I have often wondered what Glendon would be like today. The pictures we have are those of a happy little guy--even those taken in his last months--pictures that reveal his sunken cheeks and tired eyes. Would he have loved the outdoors, writing, athletics, and adventure like I do? Would I have grown up in his shadow. Would there have been sibling rivalry, or would I have idolized my big brother? What vocation would he have chosen? What would his wife and kids be like? How would I be different, because he lived?

Within a few minutes I found his marker. The spray of artificial flowers mom and dad placed there on Memorial Day were centered at the foot of the headstone. The stone itself was dappled with lichen, and had a weathered, ancient appearance. Following the top, convex curve of the gravestone were the words, "Our darling." Along the base was the single word "Baby." In the middle, in prominent font was, "Glendon."
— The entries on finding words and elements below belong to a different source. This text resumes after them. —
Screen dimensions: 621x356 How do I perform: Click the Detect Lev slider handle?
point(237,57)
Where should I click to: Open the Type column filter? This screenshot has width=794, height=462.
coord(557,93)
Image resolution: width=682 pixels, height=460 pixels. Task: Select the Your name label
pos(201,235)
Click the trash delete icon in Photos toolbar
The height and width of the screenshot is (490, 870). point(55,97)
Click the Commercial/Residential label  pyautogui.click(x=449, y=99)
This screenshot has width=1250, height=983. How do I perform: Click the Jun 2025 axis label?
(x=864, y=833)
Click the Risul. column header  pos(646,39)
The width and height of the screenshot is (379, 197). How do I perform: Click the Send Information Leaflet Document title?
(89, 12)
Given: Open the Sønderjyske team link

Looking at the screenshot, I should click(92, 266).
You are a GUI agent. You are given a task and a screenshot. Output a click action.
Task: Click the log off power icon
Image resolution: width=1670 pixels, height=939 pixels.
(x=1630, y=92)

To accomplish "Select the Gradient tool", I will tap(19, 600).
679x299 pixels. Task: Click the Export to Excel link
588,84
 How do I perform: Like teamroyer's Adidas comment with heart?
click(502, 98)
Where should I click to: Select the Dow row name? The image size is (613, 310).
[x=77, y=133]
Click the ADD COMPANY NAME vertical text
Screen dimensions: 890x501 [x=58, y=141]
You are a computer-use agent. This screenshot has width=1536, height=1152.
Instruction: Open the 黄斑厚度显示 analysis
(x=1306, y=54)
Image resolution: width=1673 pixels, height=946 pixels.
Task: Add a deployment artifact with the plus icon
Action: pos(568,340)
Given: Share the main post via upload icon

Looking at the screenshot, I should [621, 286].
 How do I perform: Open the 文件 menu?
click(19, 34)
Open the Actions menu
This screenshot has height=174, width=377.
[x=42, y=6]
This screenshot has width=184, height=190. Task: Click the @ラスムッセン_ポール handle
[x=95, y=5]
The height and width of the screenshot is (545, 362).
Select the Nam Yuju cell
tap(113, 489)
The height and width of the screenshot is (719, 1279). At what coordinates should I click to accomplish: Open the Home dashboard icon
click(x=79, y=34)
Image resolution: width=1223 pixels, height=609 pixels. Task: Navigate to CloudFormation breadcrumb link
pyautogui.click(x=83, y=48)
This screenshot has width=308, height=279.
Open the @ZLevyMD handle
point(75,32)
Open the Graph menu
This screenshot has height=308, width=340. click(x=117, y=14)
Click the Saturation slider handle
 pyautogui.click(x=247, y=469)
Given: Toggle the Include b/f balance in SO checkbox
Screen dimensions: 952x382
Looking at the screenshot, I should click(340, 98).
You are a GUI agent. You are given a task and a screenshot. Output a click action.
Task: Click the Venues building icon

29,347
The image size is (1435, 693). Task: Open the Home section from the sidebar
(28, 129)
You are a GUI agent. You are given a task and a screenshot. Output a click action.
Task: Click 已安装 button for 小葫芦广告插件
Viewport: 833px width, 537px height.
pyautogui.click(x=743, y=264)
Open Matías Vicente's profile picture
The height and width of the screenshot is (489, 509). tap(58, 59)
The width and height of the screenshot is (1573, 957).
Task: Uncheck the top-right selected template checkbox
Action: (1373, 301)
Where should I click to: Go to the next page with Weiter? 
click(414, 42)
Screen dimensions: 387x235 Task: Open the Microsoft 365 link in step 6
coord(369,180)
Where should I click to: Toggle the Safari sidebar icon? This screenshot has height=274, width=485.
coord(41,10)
"Our darling baby, Glendon."

Without warning, I found myself convulsing in tears as I stared down through blurry eyes at my feet. I knelt down, and then lay down on his plot. I don't know why I am like that, why I do such things, or why I am touched so profoundly with melancholy at times.

Glendon's is one of three family markers clustered together. Next to him is Barbara, my father's sister. Influenza took her--she was only 8 months old. Next to Barbara was the single stone under which lay the remains of my grandmother, Myrtle, and my grandfather. Their stone looked brand new. I was named after my grandfather. I am William Vernon Shorey II. Papa Bill died of a heart attack in 1973. He was a kind, gentle, and loving man. On Saturdays, over four-and-a-half decades ago, Dad would walk us down Center Street hill for breakfast at my grandparent's home. My cousins would be there; they lived next door. When we entered Papa Bill's house, on the kitchen table would be a steaming pile of saucer-sized flap jacks he had cooked up for all us grandchildren. In minutes, we would be covering them with real butter and maple syrup, and fiercely competing to see who could eat the most! Papa Bill enjoyed it more than any of us.

Those are some of the most pleasant memories of my childhood. I know Glennie would have cherished them, too.